━━ Passage given ━━

Name: Joseph F. Waterhouse
Age: 60
Job Title: Reliability Technician
Company: Cloud Peak Energy
Location: Gillette, Wyoming
Length of Service: 17 years
Joseph Waterhouse began his career in machinery lubrication while serving in the U.S. Coast Guard aboard a buoy tender. As a maintenance fireman, he was charged with the lubrication of the ship’s propulsion shafts and testing oil and grease for viscosity, fuel and water dilution. Currently at Cloud Peak Energy’s Cordero Rojo Mine, where he has worked for 17 years, Waterhouse has helped to improve the mine’s lubricant handling and lubrication management systems. Before the mine’s new lube building was established, the area where lubricants were stored was dusty with water leaks and poor door seals. Dirty funnels were also in use, which resulted in dirty oil. Now the mine has a clean, organized space and labeled transfer containers so cross-contamination of oils and greases no longer occurs.
Q: What types of training have you taken to get to your current position?
A: Most of my training has been provided by the manufacturer of the equipment or supplier of the machinery used at the site. Some lubricant suppliers and lubrication equipment manufacturers have offered training as well. I also attended Noria’s Industrial Lubrication Fundamentals three-day course.
Q: Are you planning to obtain additional training or achieve higher certifications?
A: My plan is to keep improving my lubrication skills through training and the use of new technologies. The Level I Machine Lubricant Analyst certification is on my list. It’s not enough to just read a sample report; the physical data, metal concentration and additive weight information is valuable for equipment integrity.
Q: What’s a normal work day like for you?

━━━
━━ Listed entries ━━

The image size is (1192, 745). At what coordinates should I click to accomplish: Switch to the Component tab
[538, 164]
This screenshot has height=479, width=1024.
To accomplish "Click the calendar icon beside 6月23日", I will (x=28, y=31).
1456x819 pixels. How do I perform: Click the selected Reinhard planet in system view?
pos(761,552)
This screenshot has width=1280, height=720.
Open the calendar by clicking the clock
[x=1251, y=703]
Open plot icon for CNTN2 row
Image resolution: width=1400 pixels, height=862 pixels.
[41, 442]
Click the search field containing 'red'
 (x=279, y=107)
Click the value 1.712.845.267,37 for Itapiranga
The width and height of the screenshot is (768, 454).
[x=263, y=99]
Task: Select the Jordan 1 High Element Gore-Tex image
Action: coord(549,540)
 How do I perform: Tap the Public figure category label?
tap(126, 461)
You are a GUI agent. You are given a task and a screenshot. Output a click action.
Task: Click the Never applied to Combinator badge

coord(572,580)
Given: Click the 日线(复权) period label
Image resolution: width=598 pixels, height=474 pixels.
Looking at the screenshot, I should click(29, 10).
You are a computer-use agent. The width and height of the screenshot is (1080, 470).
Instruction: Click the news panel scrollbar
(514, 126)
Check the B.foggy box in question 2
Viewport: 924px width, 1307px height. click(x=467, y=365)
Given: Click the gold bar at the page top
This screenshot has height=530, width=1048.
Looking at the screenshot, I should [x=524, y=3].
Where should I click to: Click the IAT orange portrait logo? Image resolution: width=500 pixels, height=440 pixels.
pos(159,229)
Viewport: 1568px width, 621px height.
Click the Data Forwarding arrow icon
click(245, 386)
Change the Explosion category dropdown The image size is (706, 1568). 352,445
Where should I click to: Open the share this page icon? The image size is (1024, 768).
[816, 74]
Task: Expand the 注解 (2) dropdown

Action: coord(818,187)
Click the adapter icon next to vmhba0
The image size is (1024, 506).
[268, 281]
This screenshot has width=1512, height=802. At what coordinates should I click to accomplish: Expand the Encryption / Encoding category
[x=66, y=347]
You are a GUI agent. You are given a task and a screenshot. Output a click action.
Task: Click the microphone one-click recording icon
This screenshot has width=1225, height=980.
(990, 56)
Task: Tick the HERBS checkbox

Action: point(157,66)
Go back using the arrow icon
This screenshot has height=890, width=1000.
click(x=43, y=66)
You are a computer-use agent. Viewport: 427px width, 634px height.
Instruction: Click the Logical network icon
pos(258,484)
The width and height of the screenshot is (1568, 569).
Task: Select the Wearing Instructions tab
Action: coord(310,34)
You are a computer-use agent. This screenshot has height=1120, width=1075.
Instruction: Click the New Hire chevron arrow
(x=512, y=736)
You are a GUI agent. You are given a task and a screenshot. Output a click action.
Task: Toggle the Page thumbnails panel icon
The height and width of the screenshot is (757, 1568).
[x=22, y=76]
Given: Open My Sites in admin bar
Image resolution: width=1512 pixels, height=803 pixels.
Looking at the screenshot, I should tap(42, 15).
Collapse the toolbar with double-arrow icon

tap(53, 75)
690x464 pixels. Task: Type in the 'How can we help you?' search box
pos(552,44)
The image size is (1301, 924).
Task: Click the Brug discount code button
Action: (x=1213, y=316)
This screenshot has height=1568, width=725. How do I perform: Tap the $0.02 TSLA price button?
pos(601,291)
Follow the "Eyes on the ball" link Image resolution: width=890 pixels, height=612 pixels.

━━━

→ Tasks to carry out
1/ In the technician profile, which certification does Waterhouse say is on his list?
2/ Print the stretch of the technician profile from "Q: What types" through "Fundamentals three-day course.".

→ Full answers
1/ The Level I Machine Lubricant Analyst certification.

2/
Q: What types of training have you taken to get to your current position?
A: Most of my training has been provided by the manufacturer of the equipment or supplier of the machinery used at the site. Some lubricant suppliers and lubrication equipment manufacturers have offered training as well. I also attended Noria’s Industrial Lubrication Fundamentals three-day course.